Wednesday, April 12, 2006

IMMIGRATION

In case you haven’t heard, there are widespread demonstrations in the United States over its immigration policy. Every country has its own immigration laws as they should. Different countries with different cultures have their own needs.

I have written about Thailand’s immigration policy elsewhere (in the archives Sep. 19), but I must comment on the people who man that agency (The Immigration Service). They are as pleasant a group of people as I have met in Thailand, which is a land of pleasant people. They are consistently polite and good-natured.

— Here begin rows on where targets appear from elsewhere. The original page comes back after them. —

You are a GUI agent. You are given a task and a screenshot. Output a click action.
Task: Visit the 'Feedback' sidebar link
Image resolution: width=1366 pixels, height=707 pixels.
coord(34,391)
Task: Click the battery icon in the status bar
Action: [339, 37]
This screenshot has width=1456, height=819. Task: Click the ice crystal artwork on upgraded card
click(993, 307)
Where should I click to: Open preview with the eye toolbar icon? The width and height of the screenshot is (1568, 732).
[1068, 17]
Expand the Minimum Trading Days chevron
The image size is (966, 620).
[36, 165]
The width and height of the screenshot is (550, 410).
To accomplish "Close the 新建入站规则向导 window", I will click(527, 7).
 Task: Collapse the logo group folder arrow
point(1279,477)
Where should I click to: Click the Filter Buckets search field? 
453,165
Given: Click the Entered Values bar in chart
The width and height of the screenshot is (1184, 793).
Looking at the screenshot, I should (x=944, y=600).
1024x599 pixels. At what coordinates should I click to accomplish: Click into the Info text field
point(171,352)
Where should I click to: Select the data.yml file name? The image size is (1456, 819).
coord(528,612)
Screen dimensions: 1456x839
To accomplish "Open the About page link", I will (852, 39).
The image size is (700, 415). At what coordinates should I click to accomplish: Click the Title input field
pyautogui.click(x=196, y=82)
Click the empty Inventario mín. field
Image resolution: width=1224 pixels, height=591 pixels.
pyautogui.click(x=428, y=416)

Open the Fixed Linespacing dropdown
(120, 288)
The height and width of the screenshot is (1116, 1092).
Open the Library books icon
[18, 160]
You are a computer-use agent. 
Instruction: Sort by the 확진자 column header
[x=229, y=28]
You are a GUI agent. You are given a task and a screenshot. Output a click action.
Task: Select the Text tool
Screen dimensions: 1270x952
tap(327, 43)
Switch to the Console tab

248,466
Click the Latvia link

That is in marked contrast with my one confrontation with the American immigration service. In fairness, I only had dealings with one man, a sullen, unpleasant man.

I brought my 4-year-old son home from Vietnam. It had taken me 3 1/2 years to get him out. Expensive lawyers on both sides of the Pacific had made sure that the paperwork was perfect.

Because I hadn’t been married to his mother, I had gone through adoption proceedings in the US even though my name was on his birth certificate.

But the INS guy dragged his feet. You would have thought I was hitting him up for a personal loan. Luckily my lawyer was with me, saying little but watching carefully and looming over the proceedings. So the thing went through. My kid got his citizenship “derivative,” which pleased my lawyer but didn’t mean anything to me at the time.

I digress.

The demonstrations in the US are being carried out primarily by Mexican-Americans and just plain Mexicans. Before they learned it was counter-productive, they even carried Mexican flags. All this is about US immigration policy. The president of Mexico has even criticized that policy.

Okay, I got an idea concerning all this. This is sure to satisfy the Mexican contingent involved in that stuff. Why not adopt Mexican immigration laws to apply to Mexicans in the US? Just adopt all the immigration laws on the books in Mexico or perhaps just what is in the Mexican constitution. What could be more fair that that?

There is even some precedent because a United States Supreme Court Justice recently cited a foreign law when writing an opinion. So it is a small step to adopt their law.

What is their law? A guy did some research for The Institute of World Politics. Here is some of what he found:

By J. Michael Waller


In brief, the Mexican Constitution states that:
· Immigrants and foreign visitors are banned from public political discourse.
· Immigrants and foreigners are denied certain basic property rights.
· Immigrants are denied equal employment rights.
· Immigrants and naturalized citizens will never be treated as real Mexican citizens.
· Immigrants and naturalized citizens are not to be trusted in public service.
· Immigrants and naturalized citizens may never become members of the clergy.
· Private citizens may make citizens arrests of lawbreakers (i.e., illegal immigrants) and hand them to the authorities.
· Immigrants may be expelled from Mexico for any reason and without due process.


The entire article is *here*.

Let the US adopt their laws. What could be more fair that that?